■ Given exercise
Output, word for word, the stretch of the Rustavi-2 article below from "By Givi Targamadze" through "shut it down.".

─── Supplied text ───

Institute for War and Peace Reporting | Giving Voice, Driving Change

Sixty Minutes Plays with Fire

Government attempts to gag a crusading TV programme spark widespread condemnation in Tbilisi. The president backs down. For the time being, at least.
By Givi Targamadze

After six years of relentlessly needling the authorities, Rustavi-2 finally committed the ultimate hubris. In the crusading 60 Minutes programme, anchorman Aka Gogichaishvili dared to point the finger of suspicion at the immediate family of President Eduard Shevardnadze himself. And the thunderclap of righteous indignation which rang out from the Georgian Olympus sent shockwaves through Tbilisi society.

The television channel was set up in 1994 by a group of young journalists in the industrial town of Rustavi. Its independent ideology soon assured Rustavi-2 a devoted audience and caused the authorities growing concern. Eventually, in a throwback to the "good old days", the government simply revoked the station's licence and shut it down.

But the founders of Rustavi-2 fought against the ruling and, by 1996, it was back on the air, this time based in Tbilisi. In a few months, the station's Courier news programme had trounced the state channel in the popularity ratings, pitting its fresh editorial stance against the stale party line of the official mouthpiece.

Again the government's patience was tried to breaking point. In the same year, the communications minister Fridon Injia pulled the plug on Rustavi-2 sparking off a series of noisy scandals and protest meetings. In the end, the intervention of Western diplomats proved decisive and, eight months later, the courts overturned the minister's decision, granting the upstart TV channel the right to broadcast again.

─── Record extracts ───

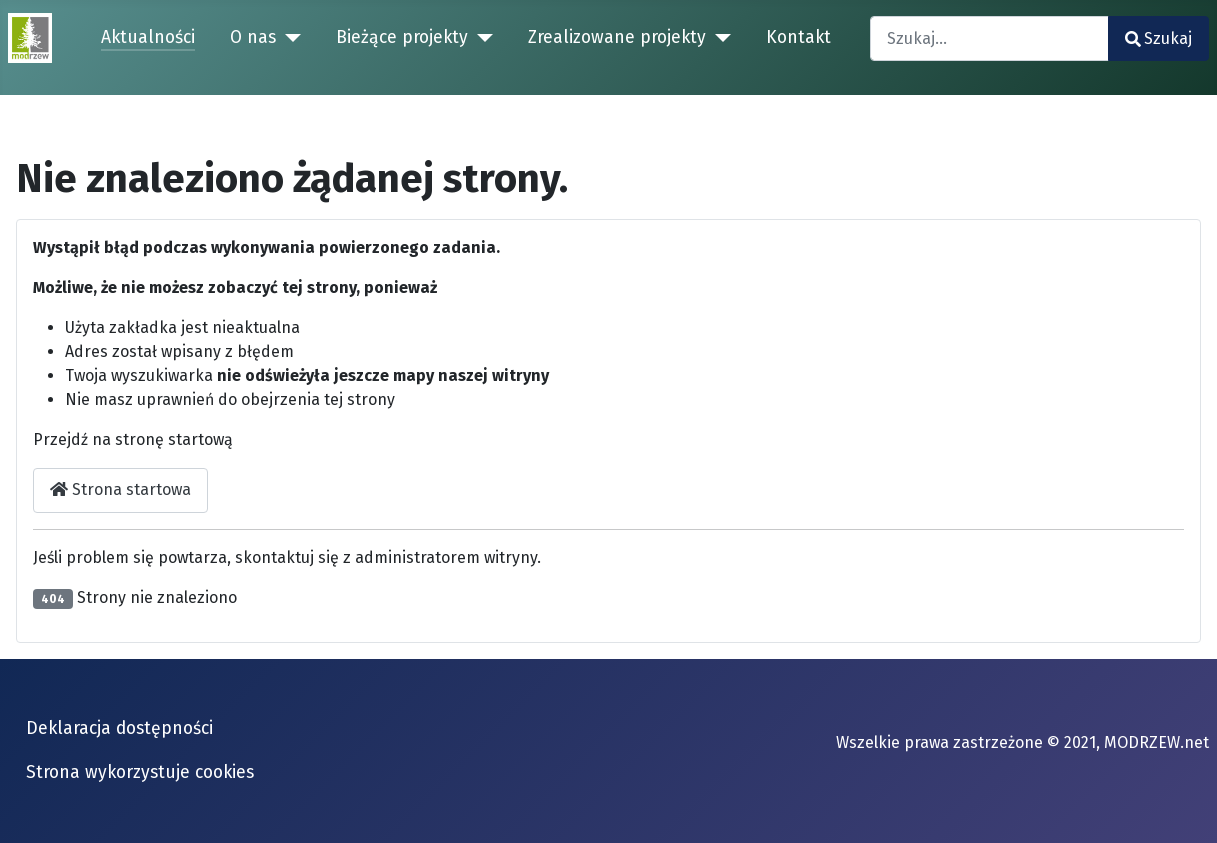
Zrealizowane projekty (617, 37)
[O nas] (288, 38)
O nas (253, 37)
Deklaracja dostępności (119, 728)
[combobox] (989, 38)
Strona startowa (120, 489)
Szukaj (1158, 38)
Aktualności (148, 37)
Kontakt (798, 37)
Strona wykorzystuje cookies (140, 772)
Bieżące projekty (402, 37)
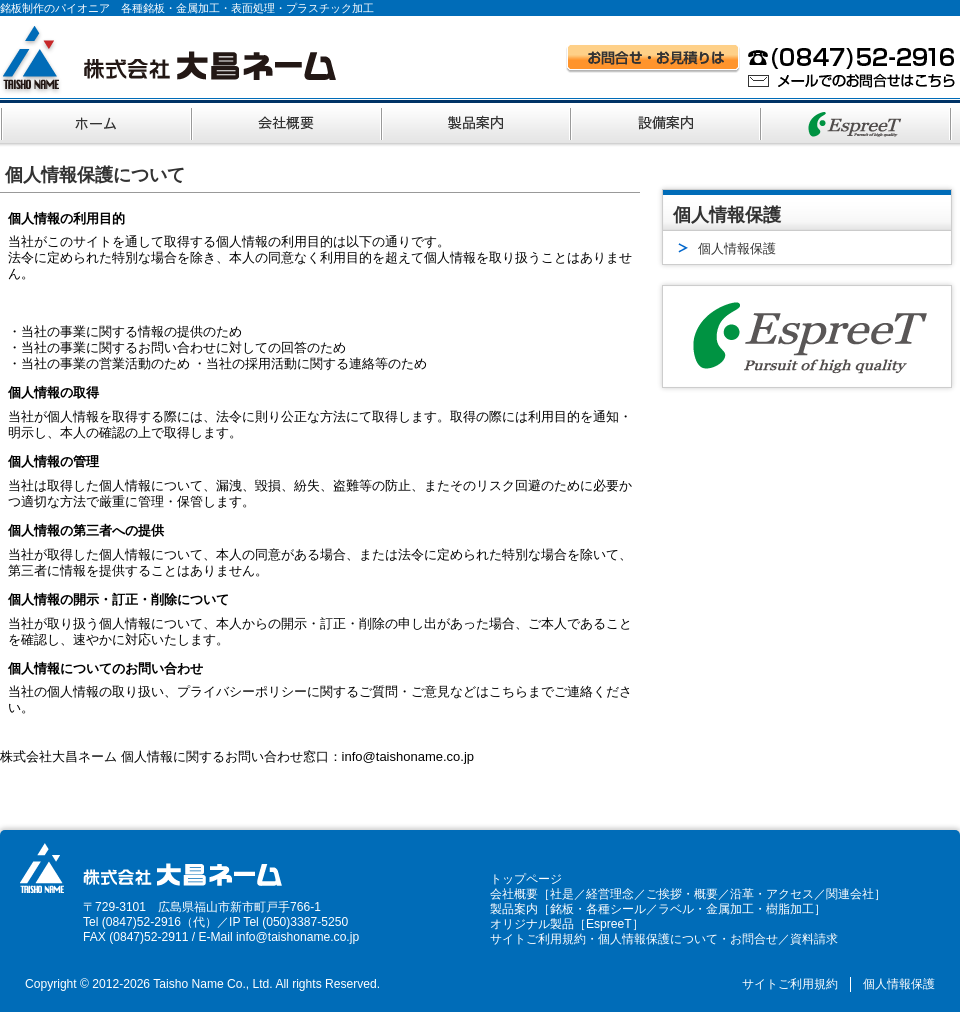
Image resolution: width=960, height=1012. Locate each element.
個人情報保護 (899, 984)
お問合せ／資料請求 (784, 939)
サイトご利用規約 (538, 939)
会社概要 (288, 121)
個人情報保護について (658, 939)
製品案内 (478, 121)
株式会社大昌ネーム (168, 59)
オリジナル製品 (532, 924)
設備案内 (668, 121)
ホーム (96, 121)
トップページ (526, 879)
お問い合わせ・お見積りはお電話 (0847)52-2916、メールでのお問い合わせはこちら (761, 66)
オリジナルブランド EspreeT (858, 121)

───

■ Written response
By Givi Targamadze

After six years of relentlessly needling the authorities, Rustavi-2 finally committed the ultimate hubris. In the crusading 60 Minutes programme, anchorman Aka Gogichaishvili dared to point the finger of suspicion at the immediate family of President Eduard Shevardnadze himself. And the thunderclap of righteous indignation which rang out from the Georgian Olympus sent shockwaves through Tbilisi society.

The television channel was set up in 1994 by a group of young journalists in the industrial town of Rustavi. Its independent ideology soon assured Rustavi-2 a devoted audience and caused the authorities growing concern. Eventually, in a throwback to the "good old days", the government simply revoked the station's licence and shut it down.